3 years ago

Is there a role for ischaemic conditioning in cardiac surgery? [version 1; referees: 3 approved]

Derek Hausenloy, Luciano Candilio
Coronary artery disease (CAD) is a major cause of morbidity and mortality worldwide. Coronary artery bypass graft (CABG) surgery is the revascularisation strategy of choice in patients with diabetes mellitus and complex CAD. Owing to a number of factors, including the ageing population, the increased complexity of CAD being treated, concomitant valve and aortic surgery, and multiple comorbidities, higher-risk patients are being operated on, the result of which is an increased risk of sustaining perioperative myocardial injury (PMI) and poorer clinical outcomes. As such, new treatment strategies are required to protect the heart against PMI and improve clinical outcomes following cardiac surgery. In this regard, the heart can be endogenously protected from PMI by subjecting the myocardium to one or more brief cycles of ischaemia and reperfusion, a strategy called “ischaemic conditioning”. However, this requires an intervention applied directly to the heart, which may be challenging to apply in the clinical setting.
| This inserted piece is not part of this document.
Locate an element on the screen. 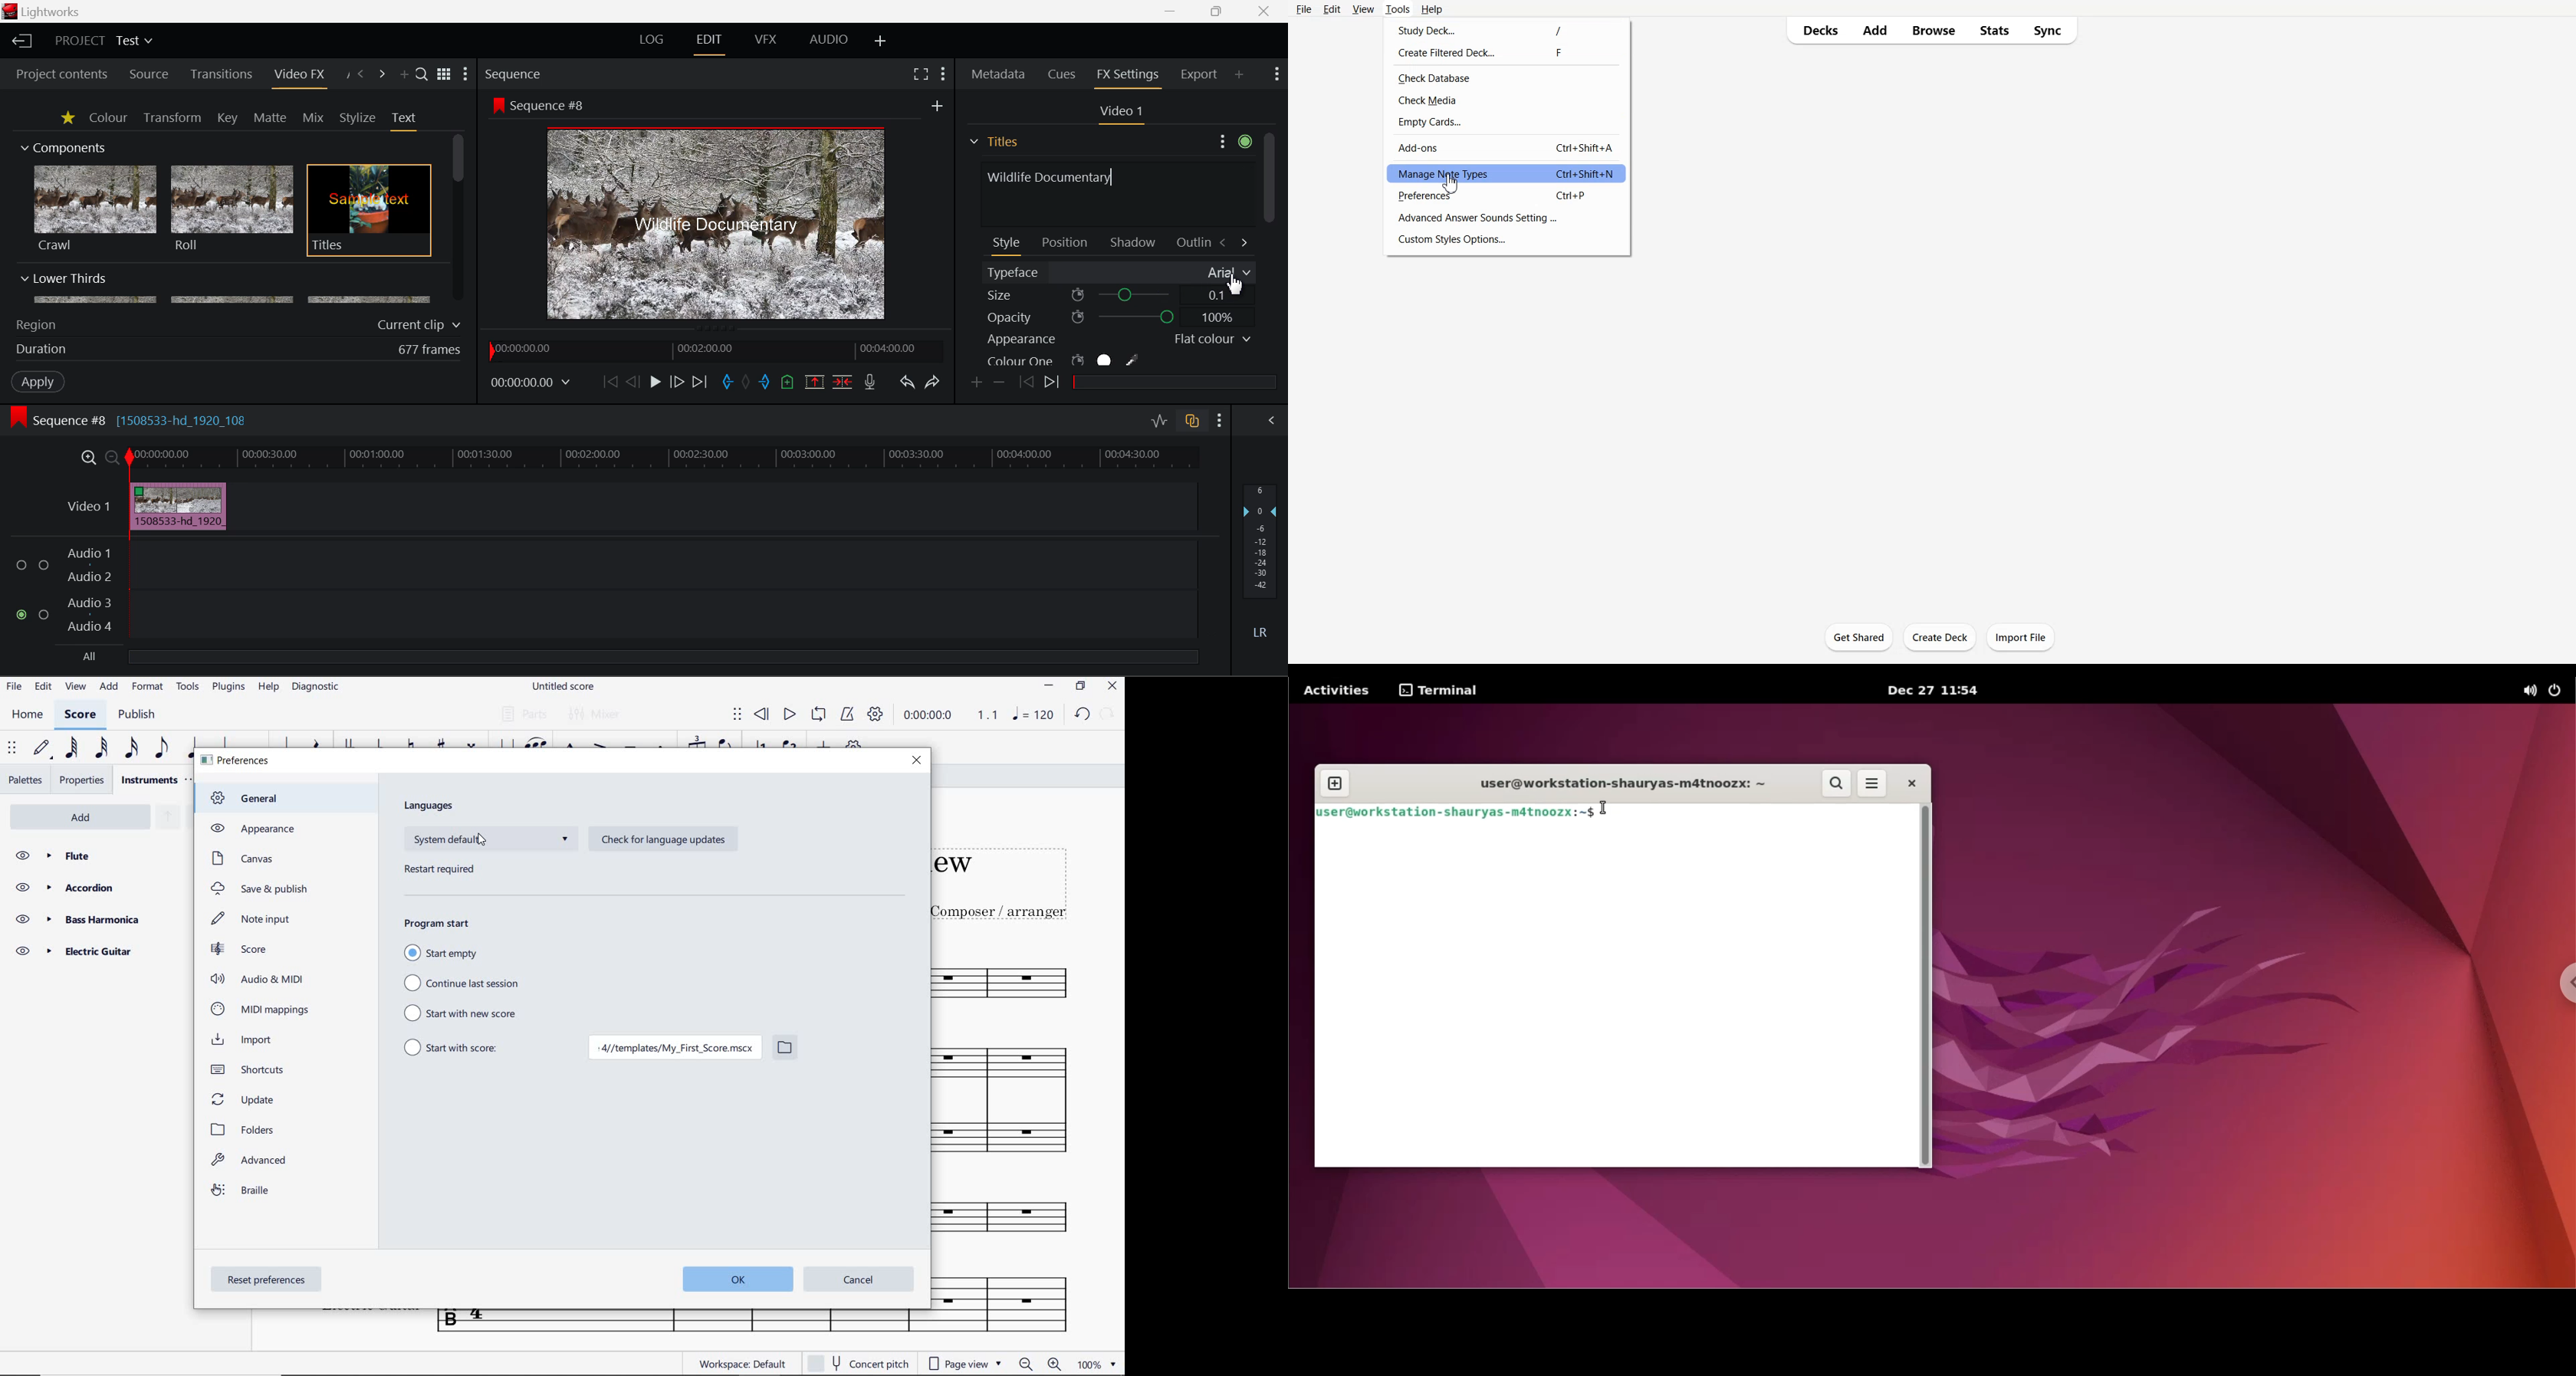  palettes is located at coordinates (27, 779).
In this regard, the strategy of remote ischaemic conditioning (RIC) may be more attractive, as it allows the endogenous cardioprotective strategy to be applied away from the heart to the arm or leg by simply inflating and deflating a cuff on the upper arm or thigh to induce one or more brief cycles of ischaemia and reperfusion (termed “limb RIC”). Although a number of small clinical studies have demonstrated less PMI with limb RIC following cardiac surgery, three recently published large multicentre randomised clinical trials found no beneficial effects on short-term or long-term clinical outcomes, questioning the role of limb RIC in the setting of cardiac surgery. In this article, we review ischaemic conditioning as a therapeutic strategy for endogenous cardioprotection in patients undergoing cardiac surgery and discuss the potential reasons for the failure of limb RIC to improve clinical outcomes in this setting. Crucially, limb RIC still has the therapeutic potential to protect the heart in other clinical settings, such as acute myocardial infarction, and it may also protect other organs against acute ischaemia/reperfusion injury (such as the brain, kidney, and liver).